Gegeven tekst.

▼

Rechtbank Amsterdam


Rechtbank legt langdurige gevangenisstraf op voor verkrachtingen uit 1996

Amsterdam , 14-10-2011

De rechtbank Amsterdam heeft een man veroordeeld tot tien jaren onvoorwaardelijke gevangenisstraf voor een reeks van vier verkrachtingen en aanrandingen die hij in 1996 heeft gepleegd. Bij die verkrachtingen heeft hij ook een aantal van de slachtoffers gegijzeld en beroofd. De verdachte is in beeld gekomen na een DNA match in 2007. De duur van de opgelegde straf overschrijdt in aanzienlijke mate het door de wetgever beoogde strafmaximum.

De rechtbank acht bewezen dat de man zich heeft schuldig gemaakt aan verkrachting, ontucht, gijzeling, afpersing en diefstal met geweld. Sommige feiten zijn meermalen gepleegd. De slachtoffers hebben als gevolg hiervan ernstige psychische gevolgen ondervonden die ook nu, zestien jaar later, nog voortduren.

▲

Opgeslagen gegevens.
▼

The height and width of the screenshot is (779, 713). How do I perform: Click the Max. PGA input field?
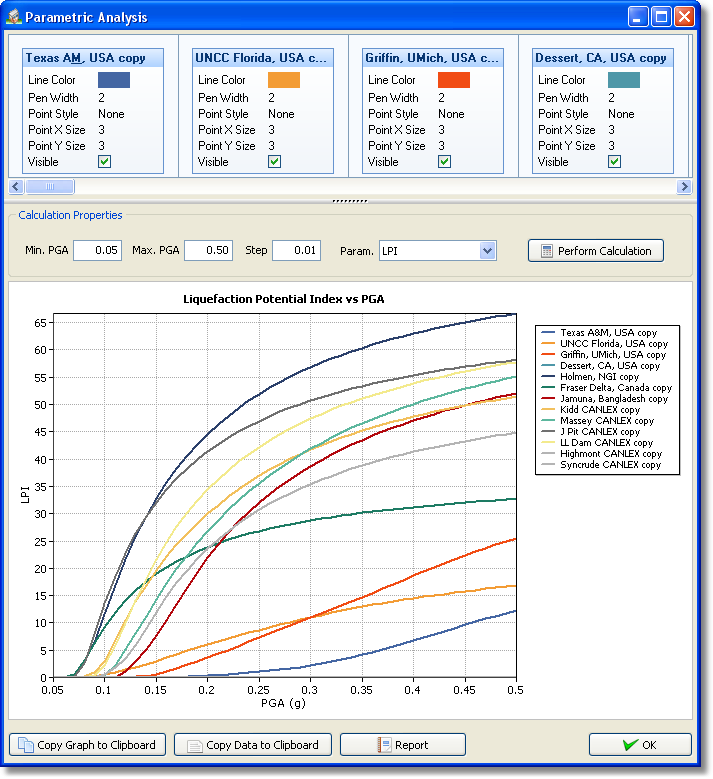(x=208, y=250)
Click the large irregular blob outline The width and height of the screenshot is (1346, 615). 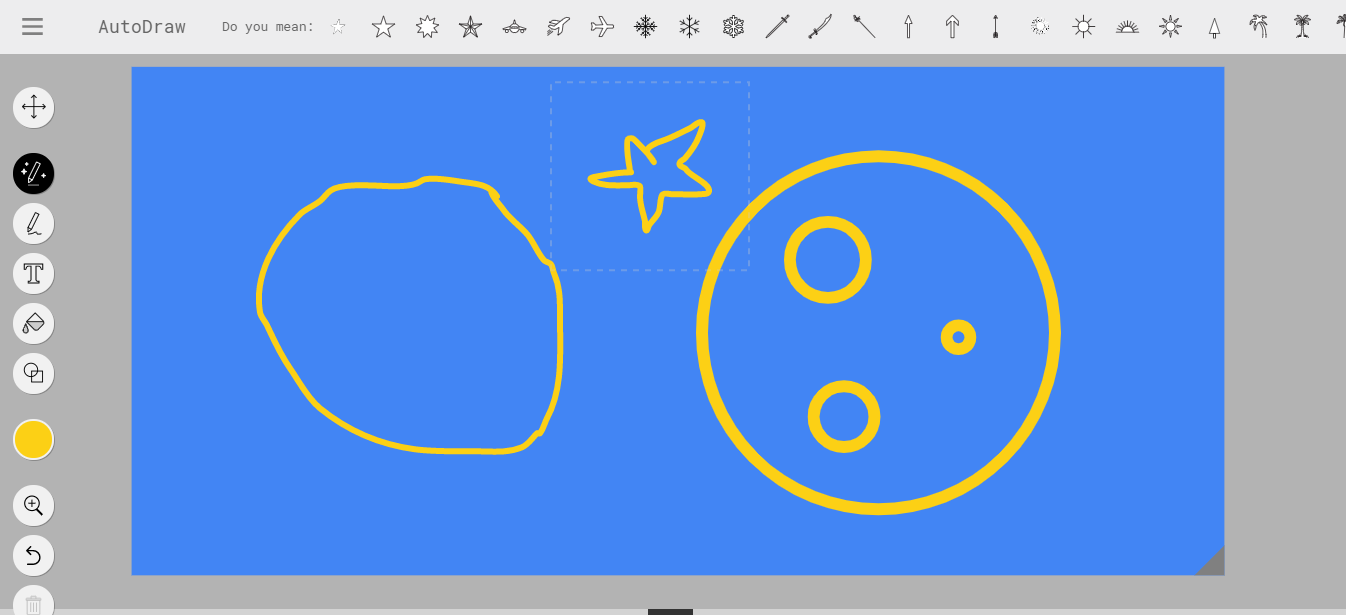click(260, 300)
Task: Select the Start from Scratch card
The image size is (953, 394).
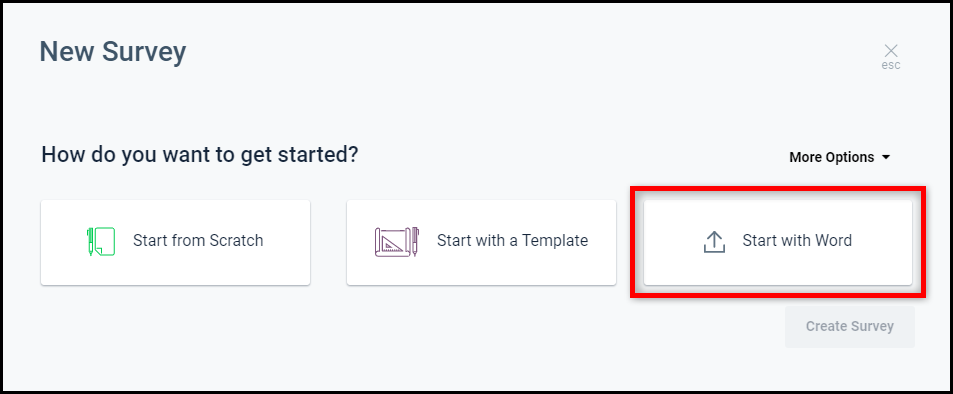Action: pos(176,242)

▲

Geef het volledige bericht van de rechtbank over de verkrachtingen uit 1996 woord voor woord nog een keer weer. De gegevens spelen hierbij geen rol.

Jouw antwoord.
Rechtbank Amsterdam


Rechtbank legt langdurige gevangenisstraf op voor verkrachtingen uit 1996

Amsterdam , 14-10-2011

De rechtbank Amsterdam heeft een man veroordeeld tot tien jaren onvoorwaardelijke gevangenisstraf voor een reeks van vier verkrachtingen en aanrandingen die hij in 1996 heeft gepleegd. Bij die verkrachtingen heeft hij ook een aantal van de slachtoffers gegijzeld en beroofd. De verdachte is in beeld gekomen na een DNA match in 2007. De duur van de opgelegde straf overschrijdt in aanzienlijke mate het door de wetgever beoogde strafmaximum.

De rechtbank acht bewezen dat de man zich heeft schuldig gemaakt aan verkrachting, ontucht, gijzeling, afpersing en diefstal met geweld. Sommige feiten zijn meermalen gepleegd. De slachtoffers hebben als gevolg hiervan ernstige psychische gevolgen ondervonden die ook nu, zestien jaar later, nog voortduren.